• **Your goal**:
Find the line containing "Click the Mito HollyHock crest icon" in the entries below. Restate it and each line after it, word for word, up to and including the line containing "This screenshot has width=988, height=1213.".

• **Task material**:
· · · ·

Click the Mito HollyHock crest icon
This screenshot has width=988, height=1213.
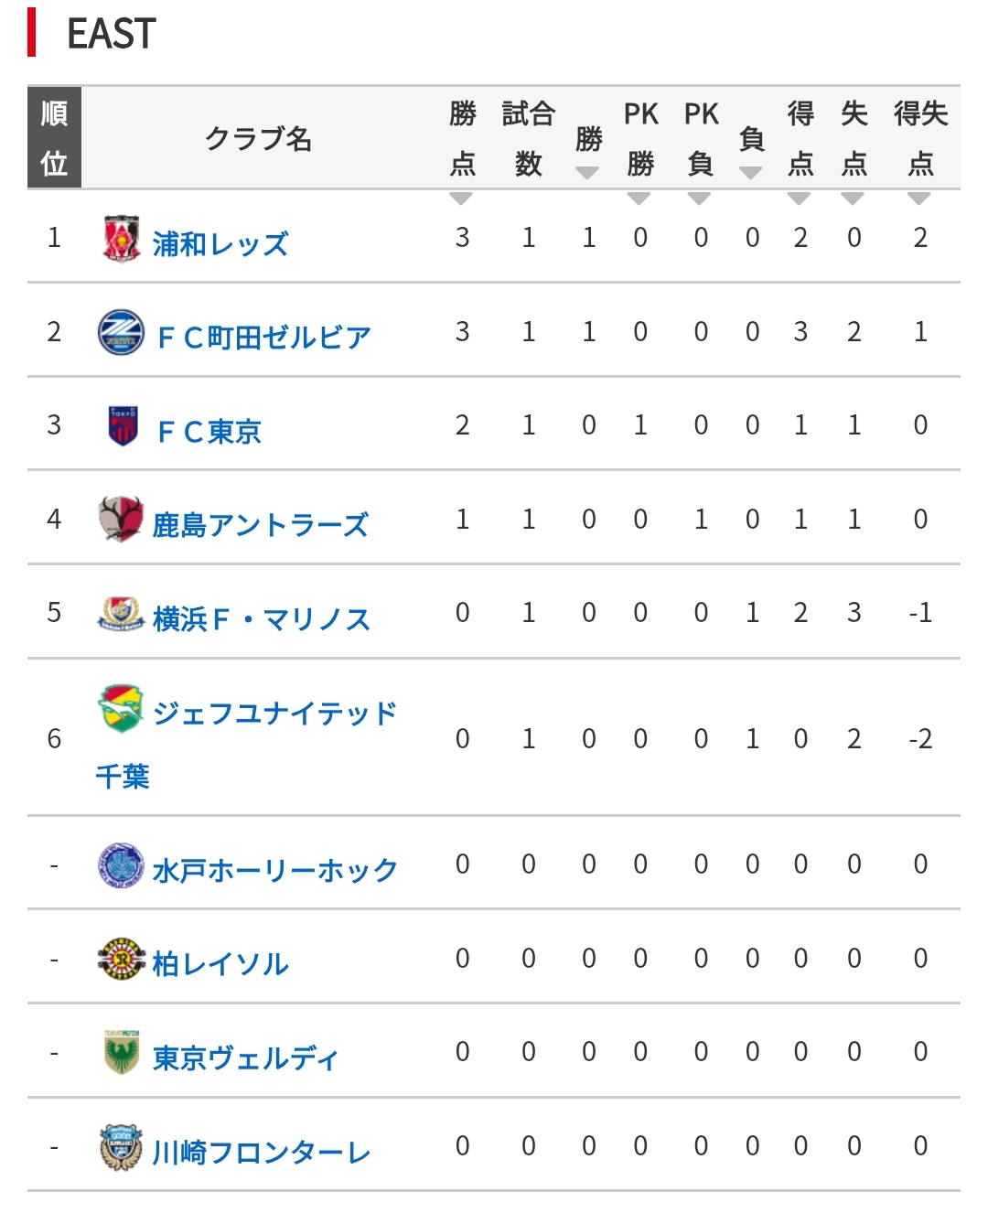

· · · ·

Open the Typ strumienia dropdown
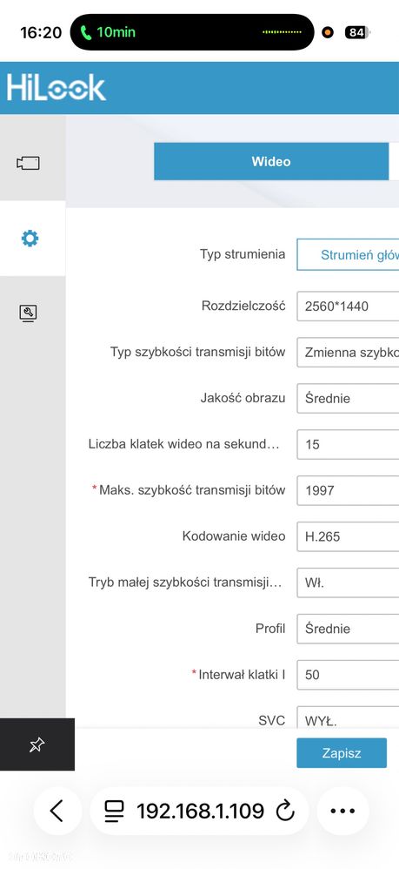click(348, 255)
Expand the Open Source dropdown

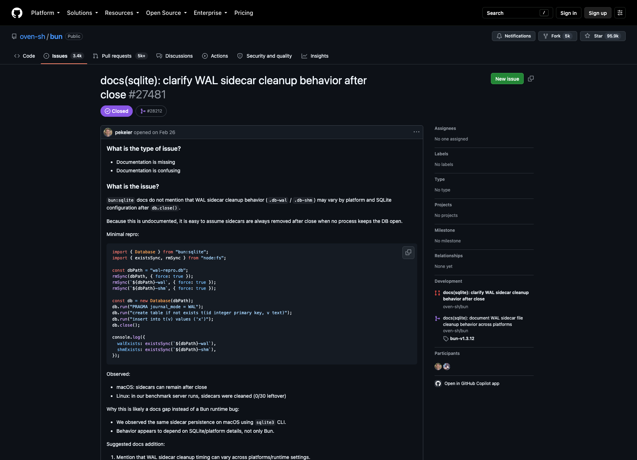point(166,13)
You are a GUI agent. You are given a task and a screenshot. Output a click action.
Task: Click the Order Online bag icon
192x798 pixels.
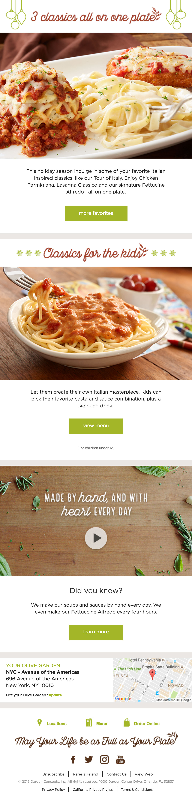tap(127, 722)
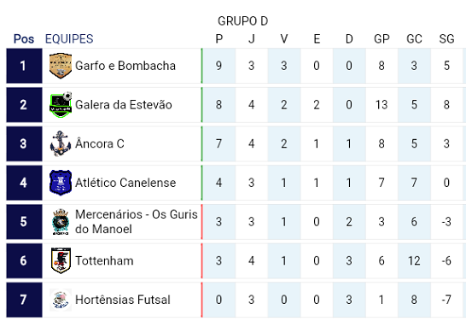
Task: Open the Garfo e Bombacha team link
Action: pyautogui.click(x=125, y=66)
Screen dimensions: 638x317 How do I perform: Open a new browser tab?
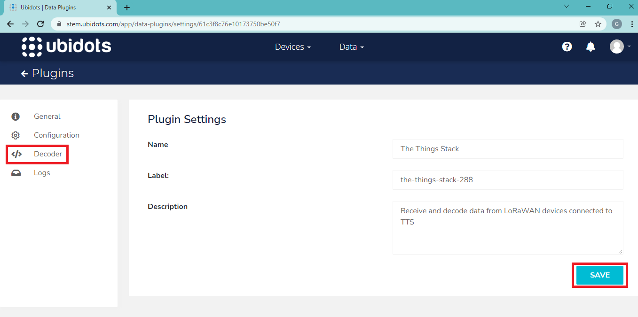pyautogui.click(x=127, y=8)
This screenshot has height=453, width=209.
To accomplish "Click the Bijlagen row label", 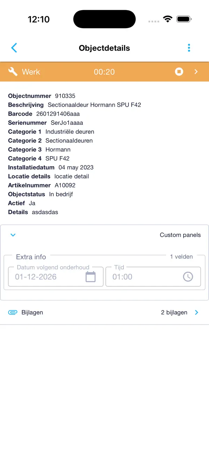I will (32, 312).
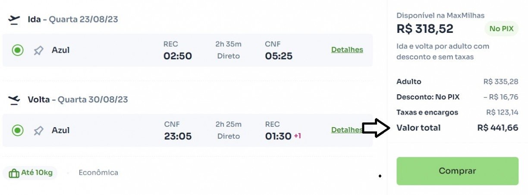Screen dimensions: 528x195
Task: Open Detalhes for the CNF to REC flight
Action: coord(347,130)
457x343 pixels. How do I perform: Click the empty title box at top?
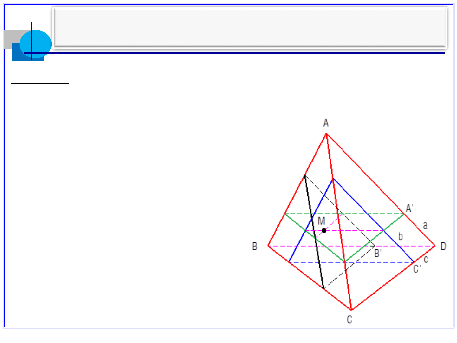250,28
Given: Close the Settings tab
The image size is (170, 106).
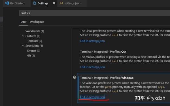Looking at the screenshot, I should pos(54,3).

· · · ·

• **Output for this exercise**:
Click the Mito HollyHock crest icon
This screenshot has width=988, height=1213.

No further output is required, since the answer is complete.